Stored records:
++++++

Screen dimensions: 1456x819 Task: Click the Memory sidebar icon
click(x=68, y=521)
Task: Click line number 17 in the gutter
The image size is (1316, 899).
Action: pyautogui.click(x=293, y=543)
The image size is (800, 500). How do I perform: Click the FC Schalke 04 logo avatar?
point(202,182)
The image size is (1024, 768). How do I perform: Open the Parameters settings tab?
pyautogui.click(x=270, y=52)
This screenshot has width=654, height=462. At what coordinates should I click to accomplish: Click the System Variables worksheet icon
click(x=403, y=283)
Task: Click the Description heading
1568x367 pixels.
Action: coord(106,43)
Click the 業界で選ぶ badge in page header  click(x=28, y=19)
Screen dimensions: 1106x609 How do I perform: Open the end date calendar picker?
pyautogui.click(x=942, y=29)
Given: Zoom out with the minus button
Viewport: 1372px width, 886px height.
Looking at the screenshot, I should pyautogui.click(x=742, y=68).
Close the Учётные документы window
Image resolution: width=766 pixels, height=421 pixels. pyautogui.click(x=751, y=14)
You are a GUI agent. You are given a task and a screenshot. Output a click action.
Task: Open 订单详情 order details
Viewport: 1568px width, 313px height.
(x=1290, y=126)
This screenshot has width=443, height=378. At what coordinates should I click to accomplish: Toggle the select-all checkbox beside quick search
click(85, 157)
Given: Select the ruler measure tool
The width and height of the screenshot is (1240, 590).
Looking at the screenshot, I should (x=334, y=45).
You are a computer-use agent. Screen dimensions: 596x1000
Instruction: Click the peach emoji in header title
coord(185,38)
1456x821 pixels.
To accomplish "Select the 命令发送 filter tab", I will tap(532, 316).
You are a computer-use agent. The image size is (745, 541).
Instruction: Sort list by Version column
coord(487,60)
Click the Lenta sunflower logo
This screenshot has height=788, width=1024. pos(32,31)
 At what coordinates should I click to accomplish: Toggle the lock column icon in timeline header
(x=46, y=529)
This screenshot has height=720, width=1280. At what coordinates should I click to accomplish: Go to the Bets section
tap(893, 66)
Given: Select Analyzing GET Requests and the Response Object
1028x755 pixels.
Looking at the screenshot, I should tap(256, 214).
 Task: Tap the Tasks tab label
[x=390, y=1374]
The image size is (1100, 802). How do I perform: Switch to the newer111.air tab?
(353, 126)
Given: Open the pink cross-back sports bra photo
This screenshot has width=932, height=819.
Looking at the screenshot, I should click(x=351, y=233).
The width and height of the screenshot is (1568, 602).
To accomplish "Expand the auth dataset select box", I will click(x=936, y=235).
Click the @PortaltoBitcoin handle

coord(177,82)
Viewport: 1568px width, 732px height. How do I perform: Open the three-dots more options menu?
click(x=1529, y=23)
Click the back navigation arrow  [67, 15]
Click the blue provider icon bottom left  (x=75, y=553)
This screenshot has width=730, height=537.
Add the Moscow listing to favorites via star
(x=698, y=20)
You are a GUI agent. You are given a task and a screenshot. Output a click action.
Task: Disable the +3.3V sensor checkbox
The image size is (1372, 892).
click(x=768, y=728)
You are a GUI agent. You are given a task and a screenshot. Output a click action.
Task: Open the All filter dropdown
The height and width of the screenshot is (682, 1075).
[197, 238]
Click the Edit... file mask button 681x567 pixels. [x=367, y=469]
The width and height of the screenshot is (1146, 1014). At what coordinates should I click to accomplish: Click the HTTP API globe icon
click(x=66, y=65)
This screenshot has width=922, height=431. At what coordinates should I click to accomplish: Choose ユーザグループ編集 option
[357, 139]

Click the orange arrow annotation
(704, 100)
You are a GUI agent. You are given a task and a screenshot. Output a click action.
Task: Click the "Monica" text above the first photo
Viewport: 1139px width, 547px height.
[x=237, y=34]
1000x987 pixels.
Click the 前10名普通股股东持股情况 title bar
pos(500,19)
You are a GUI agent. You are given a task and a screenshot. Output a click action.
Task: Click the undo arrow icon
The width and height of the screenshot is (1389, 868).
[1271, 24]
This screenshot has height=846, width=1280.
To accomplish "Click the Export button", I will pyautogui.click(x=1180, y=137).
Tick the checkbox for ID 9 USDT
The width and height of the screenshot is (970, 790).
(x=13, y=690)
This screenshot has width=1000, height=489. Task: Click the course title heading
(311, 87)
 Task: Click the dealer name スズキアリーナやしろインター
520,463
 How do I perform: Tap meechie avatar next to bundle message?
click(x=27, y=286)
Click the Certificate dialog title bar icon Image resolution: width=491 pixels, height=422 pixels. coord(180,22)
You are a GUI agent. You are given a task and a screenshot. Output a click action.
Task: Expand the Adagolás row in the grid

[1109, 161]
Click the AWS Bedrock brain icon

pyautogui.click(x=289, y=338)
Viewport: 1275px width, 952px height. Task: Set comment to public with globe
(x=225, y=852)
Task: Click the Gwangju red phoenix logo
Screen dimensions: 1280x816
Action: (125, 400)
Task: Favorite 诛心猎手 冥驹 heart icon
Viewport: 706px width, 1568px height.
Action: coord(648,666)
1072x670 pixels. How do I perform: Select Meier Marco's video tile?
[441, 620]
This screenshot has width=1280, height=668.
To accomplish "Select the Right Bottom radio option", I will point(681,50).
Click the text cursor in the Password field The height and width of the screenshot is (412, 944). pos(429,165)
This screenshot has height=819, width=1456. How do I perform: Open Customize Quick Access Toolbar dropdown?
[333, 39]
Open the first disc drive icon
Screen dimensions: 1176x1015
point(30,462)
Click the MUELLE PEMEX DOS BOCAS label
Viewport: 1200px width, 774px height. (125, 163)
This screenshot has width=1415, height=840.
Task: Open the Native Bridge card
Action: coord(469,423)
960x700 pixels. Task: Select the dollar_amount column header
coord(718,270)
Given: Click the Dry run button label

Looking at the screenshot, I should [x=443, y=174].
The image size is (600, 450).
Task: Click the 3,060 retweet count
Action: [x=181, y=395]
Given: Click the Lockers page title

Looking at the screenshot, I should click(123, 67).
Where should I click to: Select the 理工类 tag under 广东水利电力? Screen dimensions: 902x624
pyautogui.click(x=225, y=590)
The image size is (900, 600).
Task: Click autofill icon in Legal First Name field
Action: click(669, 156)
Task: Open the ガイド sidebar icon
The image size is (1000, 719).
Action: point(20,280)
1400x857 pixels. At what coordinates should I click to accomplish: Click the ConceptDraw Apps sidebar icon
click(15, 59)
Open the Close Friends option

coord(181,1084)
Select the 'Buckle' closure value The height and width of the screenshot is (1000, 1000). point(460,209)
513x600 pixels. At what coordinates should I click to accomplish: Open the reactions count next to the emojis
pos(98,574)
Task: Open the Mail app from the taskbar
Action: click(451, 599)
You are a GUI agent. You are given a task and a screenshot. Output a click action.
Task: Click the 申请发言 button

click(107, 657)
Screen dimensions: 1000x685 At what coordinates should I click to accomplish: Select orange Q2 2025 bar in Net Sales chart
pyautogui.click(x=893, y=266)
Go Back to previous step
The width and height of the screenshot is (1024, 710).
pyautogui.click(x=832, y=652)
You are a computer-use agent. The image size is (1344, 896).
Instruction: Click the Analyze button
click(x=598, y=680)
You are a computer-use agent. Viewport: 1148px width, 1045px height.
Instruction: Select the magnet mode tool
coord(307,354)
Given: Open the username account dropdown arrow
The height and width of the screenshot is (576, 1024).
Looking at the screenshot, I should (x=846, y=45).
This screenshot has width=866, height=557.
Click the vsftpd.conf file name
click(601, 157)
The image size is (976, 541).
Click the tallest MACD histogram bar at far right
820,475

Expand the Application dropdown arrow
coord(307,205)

++++++

What you have to do: Quote all of the items above verbatim, from the first to the last.

Answer in full:
Screen dimensions: 1456x819 Task: Click the Memory sidebar icon
click(x=68, y=521)
Task: Click line number 17 in the gutter
The image size is (1316, 899).
Action: pyautogui.click(x=293, y=543)
The image size is (800, 500). How do I perform: Click the FC Schalke 04 logo avatar?
point(202,182)
The image size is (1024, 768). How do I perform: Open the Parameters settings tab?
pyautogui.click(x=270, y=52)
This screenshot has width=654, height=462. At what coordinates should I click to accomplish: Click the System Variables worksheet icon
click(x=403, y=283)
Task: Click the Description heading
1568x367 pixels.
Action: coord(106,43)
Click the 業界で選ぶ badge in page header  click(x=28, y=19)
Screen dimensions: 1106x609 How do I perform: Open the end date calendar picker?
pyautogui.click(x=942, y=29)
Given: Zoom out with the minus button
Viewport: 1372px width, 886px height.
Looking at the screenshot, I should pyautogui.click(x=742, y=68).
Close the Учётные документы window
Image resolution: width=766 pixels, height=421 pixels. pyautogui.click(x=751, y=14)
You are a GUI agent. You are given a task and a screenshot. Output a click action.
Task: Open 订单详情 order details
Viewport: 1568px width, 313px height.
(x=1290, y=126)
This screenshot has width=443, height=378. At what coordinates should I click to accomplish: Toggle the select-all checkbox beside quick search
click(85, 157)
Given: Select the ruler measure tool
The width and height of the screenshot is (1240, 590).
Looking at the screenshot, I should (x=334, y=45).
You are a computer-use agent. Screen dimensions: 596x1000
Instruction: Click the peach emoji in header title
coord(185,38)
1456x821 pixels.
To accomplish "Select the 命令发送 filter tab", I will tap(532, 316).
You are a computer-use agent. The image size is (745, 541).
Instruction: Sort list by Version column
coord(487,60)
Click the Lenta sunflower logo
This screenshot has height=788, width=1024. pos(32,31)
 At what coordinates should I click to accomplish: Toggle the lock column icon in timeline header
(x=46, y=529)
This screenshot has height=720, width=1280. At what coordinates should I click to accomplish: Go to the Bets section
tap(893, 66)
Given: Select Analyzing GET Requests and the Response Object
1028x755 pixels.
Looking at the screenshot, I should tap(256, 214).
 Task: Tap the Tasks tab label
[x=390, y=1374]
The image size is (1100, 802). How do I perform: Switch to the newer111.air tab?
(353, 126)
Given: Open the pink cross-back sports bra photo
This screenshot has width=932, height=819.
Looking at the screenshot, I should click(x=351, y=233).
The width and height of the screenshot is (1568, 602).
To accomplish "Expand the auth dataset select box", I will click(x=936, y=235).
Click the @PortaltoBitcoin handle

coord(177,82)
Viewport: 1568px width, 732px height. How do I perform: Open the three-dots more options menu?
click(x=1529, y=23)
Click the back navigation arrow  [67, 15]
Click the blue provider icon bottom left  (x=75, y=553)
This screenshot has width=730, height=537.
Add the Moscow listing to favorites via star
(x=698, y=20)
You are a GUI agent. You are given a task and a screenshot. Output a click action.
Task: Disable the +3.3V sensor checkbox
The image size is (1372, 892).
click(x=768, y=728)
You are a GUI agent. You are given a task and a screenshot. Output a click action.
Task: Open the All filter dropdown
The height and width of the screenshot is (682, 1075).
[197, 238]
Click the Edit... file mask button 681x567 pixels. [x=367, y=469]
The width and height of the screenshot is (1146, 1014). At what coordinates should I click to accomplish: Click the HTTP API globe icon
click(x=66, y=65)
This screenshot has width=922, height=431. At what coordinates should I click to accomplish: Choose ユーザグループ編集 option
[357, 139]

Click the orange arrow annotation
(704, 100)
You are a GUI agent. You are given a task and a screenshot. Output a click action.
Task: Click the "Monica" text above the first photo
Viewport: 1139px width, 547px height.
[x=237, y=34]
1000x987 pixels.
Click the 前10名普通股股东持股情况 title bar
pos(500,19)
You are a GUI agent. You are given a task and a screenshot. Output a click action.
Task: Click the undo arrow icon
The width and height of the screenshot is (1389, 868).
[1271, 24]
This screenshot has height=846, width=1280.
To accomplish "Click the Export button", I will pyautogui.click(x=1180, y=137).
Tick the checkbox for ID 9 USDT
The width and height of the screenshot is (970, 790).
(x=13, y=690)
This screenshot has width=1000, height=489. Task: Click the course title heading
(311, 87)
 Task: Click the dealer name スズキアリーナやしろインター
520,463
 How do I perform: Tap meechie avatar next to bundle message?
click(x=27, y=286)
Click the Certificate dialog title bar icon Image resolution: width=491 pixels, height=422 pixels. coord(180,22)
You are a GUI agent. You are given a task and a screenshot. Output a click action.
Task: Expand the Adagolás row in the grid

[1109, 161]
Click the AWS Bedrock brain icon

pyautogui.click(x=289, y=338)
Viewport: 1275px width, 952px height. Task: Set comment to public with globe
(x=225, y=852)
Task: Click the Gwangju red phoenix logo
Screen dimensions: 1280x816
Action: (125, 400)
Task: Favorite 诛心猎手 冥驹 heart icon
Viewport: 706px width, 1568px height.
Action: coord(648,666)
1072x670 pixels. How do I perform: Select Meier Marco's video tile?
[441, 620]
This screenshot has width=1280, height=668.
To accomplish "Select the Right Bottom radio option", I will point(681,50).
Click the text cursor in the Password field The height and width of the screenshot is (412, 944). pos(429,165)
This screenshot has height=819, width=1456. How do I perform: Open Customize Quick Access Toolbar dropdown?
[333, 39]
Open the first disc drive icon
Screen dimensions: 1176x1015
point(30,462)
Click the MUELLE PEMEX DOS BOCAS label
Viewport: 1200px width, 774px height. (125, 163)
This screenshot has width=1415, height=840.
Task: Open the Native Bridge card
Action: coord(469,423)
960x700 pixels. Task: Select the dollar_amount column header
coord(718,270)
Given: Click the Dry run button label

Looking at the screenshot, I should [x=443, y=174].
The image size is (600, 450).
Task: Click the 3,060 retweet count
Action: [x=181, y=395]
Given: Click the Lockers page title

Looking at the screenshot, I should click(123, 67).
Where should I click to: Select the 理工类 tag under 广东水利电力? Screen dimensions: 902x624
pyautogui.click(x=225, y=590)
The image size is (900, 600).
Task: Click autofill icon in Legal First Name field
Action: click(669, 156)
Task: Open the ガイド sidebar icon
The image size is (1000, 719).
Action: point(20,280)
1400x857 pixels. At what coordinates should I click to accomplish: Click the ConceptDraw Apps sidebar icon
click(15, 59)
Open the Close Friends option

coord(181,1084)
Select the 'Buckle' closure value The height and width of the screenshot is (1000, 1000). point(460,209)
513x600 pixels. At what coordinates should I click to accomplish: Open the reactions count next to the emojis
pos(98,574)
Task: Open the Mail app from the taskbar
Action: click(451, 599)
You are a GUI agent. You are given a task and a screenshot. Output a click action.
Task: Click the 申请发言 button

click(107, 657)
Screen dimensions: 1000x685 At what coordinates should I click to accomplish: Select orange Q2 2025 bar in Net Sales chart
pyautogui.click(x=893, y=266)
Go Back to previous step
The width and height of the screenshot is (1024, 710).
pyautogui.click(x=832, y=652)
You are a computer-use agent. The image size is (1344, 896).
Instruction: Click the Analyze button
click(x=598, y=680)
You are a computer-use agent. Viewport: 1148px width, 1045px height.
Instruction: Select the magnet mode tool
coord(307,354)
Given: Open the username account dropdown arrow
The height and width of the screenshot is (576, 1024).
Looking at the screenshot, I should (x=846, y=45).
This screenshot has width=866, height=557.
Click the vsftpd.conf file name
click(601, 157)
The image size is (976, 541).
Click the tallest MACD histogram bar at far right
820,475

Expand the Application dropdown arrow
coord(307,205)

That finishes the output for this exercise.